SUSUNAN BIOKIMIA SEMESTA

Bukti terjadinya evolusi di alam semesta dan kemampuan teori menjelaskan keanekaragaman (dan kemiripan) biologis di sekitar kita adalah fakta bahwa seluruh organisme memiliki susunan biokimianya sendiri-sendiri berdasarkan penyandian genetis yang sama pada DNA (atau RNA pada virus) dan dengan ribosom yang kemudian diubah wujud menjadi protein. Potongan DNA yang sama mewakili asam amino tertentu pada bakteria, sel manusia, sel tanaman, atau sel binatang. Pada 2001, Penghargaan Nobel dalam Kedokteran diberikan kepada para saintis yang berhasil mengungkap bahwa gen yang terlibat dalam sistem pengendalian sel ragi adalah sel yang sama dengan sel yang bermutasi pada kanker manusia.

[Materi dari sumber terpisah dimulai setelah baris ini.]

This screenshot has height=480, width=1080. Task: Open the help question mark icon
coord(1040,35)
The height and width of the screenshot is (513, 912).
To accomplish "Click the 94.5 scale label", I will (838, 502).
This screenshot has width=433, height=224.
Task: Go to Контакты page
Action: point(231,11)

Dengan penemuan ini, para ahli biologi kimia kemudian membandingkan dan mengaitkan berbagai spesies satu sama lain. Ketika sel-sel dari dua organisme dibandingkan tanpa terlebih dahulu diketahui apakah sel-sel tersebut berasal dari spesies-spesies yang sama atau tidak, akan bisa ditentukan tingkat hubungan antara sel-sel tersebut: Bila kode genetis terbukti memiliki susunan yang sama, berarti kedua organisme berasal dari spesies-spesies yang sama. Akan tetapi, jika temyata komposisinya berbeda, tingkat perbedaan keduanya akan menunjukkan seberapa dekat dua organisme tersebut satu dan yang lain. Dari sinilah kita bisa mengetahui bahwa urutan DNA manusia hanya berbeda 1,2 persen dari DNA simpanse, 1,6 persen dari DNA orang utan, dan 6,6 persen dari DNA babun. Selain itu, dengan mengetahui tingkat kejadian mutasi tertentu, bisa ditentukan kapan kiranya divergensi di antara para kerabat tersebut.